=== TASK DIRECTIONS ===
Please copy each of the rows below word for word, with no line changed or left out.

=== DATASET ===
━━━━━━━━━━━━━━━━━━━━
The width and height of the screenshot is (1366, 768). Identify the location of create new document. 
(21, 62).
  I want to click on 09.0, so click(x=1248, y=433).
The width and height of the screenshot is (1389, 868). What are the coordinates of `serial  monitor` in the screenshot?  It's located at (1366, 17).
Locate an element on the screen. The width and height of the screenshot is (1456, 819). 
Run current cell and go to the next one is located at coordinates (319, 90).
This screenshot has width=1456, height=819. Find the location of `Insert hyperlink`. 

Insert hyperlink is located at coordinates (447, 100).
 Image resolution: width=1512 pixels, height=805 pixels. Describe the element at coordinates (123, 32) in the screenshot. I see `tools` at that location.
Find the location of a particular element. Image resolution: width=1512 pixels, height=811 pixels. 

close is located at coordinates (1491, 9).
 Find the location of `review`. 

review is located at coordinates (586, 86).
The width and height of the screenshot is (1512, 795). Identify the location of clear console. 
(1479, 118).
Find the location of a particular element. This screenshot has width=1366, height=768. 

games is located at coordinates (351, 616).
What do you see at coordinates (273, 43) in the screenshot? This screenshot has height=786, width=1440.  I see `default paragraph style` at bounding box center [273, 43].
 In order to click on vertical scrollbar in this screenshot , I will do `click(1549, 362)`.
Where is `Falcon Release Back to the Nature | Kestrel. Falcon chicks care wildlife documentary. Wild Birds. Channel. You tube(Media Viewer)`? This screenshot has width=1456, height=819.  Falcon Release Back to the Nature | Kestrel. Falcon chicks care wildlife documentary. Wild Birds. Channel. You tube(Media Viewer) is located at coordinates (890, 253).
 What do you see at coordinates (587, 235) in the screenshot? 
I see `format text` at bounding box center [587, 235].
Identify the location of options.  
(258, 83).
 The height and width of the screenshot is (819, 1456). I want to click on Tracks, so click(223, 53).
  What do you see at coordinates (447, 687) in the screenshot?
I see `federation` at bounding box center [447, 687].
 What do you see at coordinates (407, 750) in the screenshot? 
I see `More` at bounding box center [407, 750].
━━━━━━━━━━━━━━━━━━━━
=== PROBLEM SOLUTION ===
The width and height of the screenshot is (1366, 768). Identify the location of create new document. 
(21, 62).
  I want to click on 09.0, so click(x=1248, y=433).
The width and height of the screenshot is (1389, 868). What are the coordinates of `serial  monitor` in the screenshot?  It's located at (1366, 17).
Locate an element on the screen. The width and height of the screenshot is (1456, 819). 
Run current cell and go to the next one is located at coordinates (319, 90).
This screenshot has width=1456, height=819. Find the location of `Insert hyperlink`. 

Insert hyperlink is located at coordinates (447, 100).
 Image resolution: width=1512 pixels, height=805 pixels. Describe the element at coordinates (123, 32) in the screenshot. I see `tools` at that location.
Find the location of a particular element. Image resolution: width=1512 pixels, height=811 pixels. 

close is located at coordinates (1491, 9).
 Find the location of `review`. 

review is located at coordinates (586, 86).
The width and height of the screenshot is (1512, 795). Identify the location of clear console. 
(1479, 118).
Find the location of a particular element. This screenshot has width=1366, height=768. 

games is located at coordinates (351, 616).
What do you see at coordinates (273, 43) in the screenshot? This screenshot has height=786, width=1440.  I see `default paragraph style` at bounding box center [273, 43].
 In order to click on vertical scrollbar in this screenshot , I will do `click(1549, 362)`.
Where is `Falcon Release Back to the Nature | Kestrel. Falcon chicks care wildlife documentary. Wild Birds. Channel. You tube(Media Viewer)`? This screenshot has width=1456, height=819.  Falcon Release Back to the Nature | Kestrel. Falcon chicks care wildlife documentary. Wild Birds. Channel. You tube(Media Viewer) is located at coordinates (890, 253).
 What do you see at coordinates (587, 235) in the screenshot? 
I see `format text` at bounding box center [587, 235].
Identify the location of options.  
(258, 83).
 The height and width of the screenshot is (819, 1456). I want to click on Tracks, so click(223, 53).
  What do you see at coordinates (447, 687) in the screenshot?
I see `federation` at bounding box center [447, 687].
 What do you see at coordinates (407, 750) in the screenshot? 
I see `More` at bounding box center [407, 750].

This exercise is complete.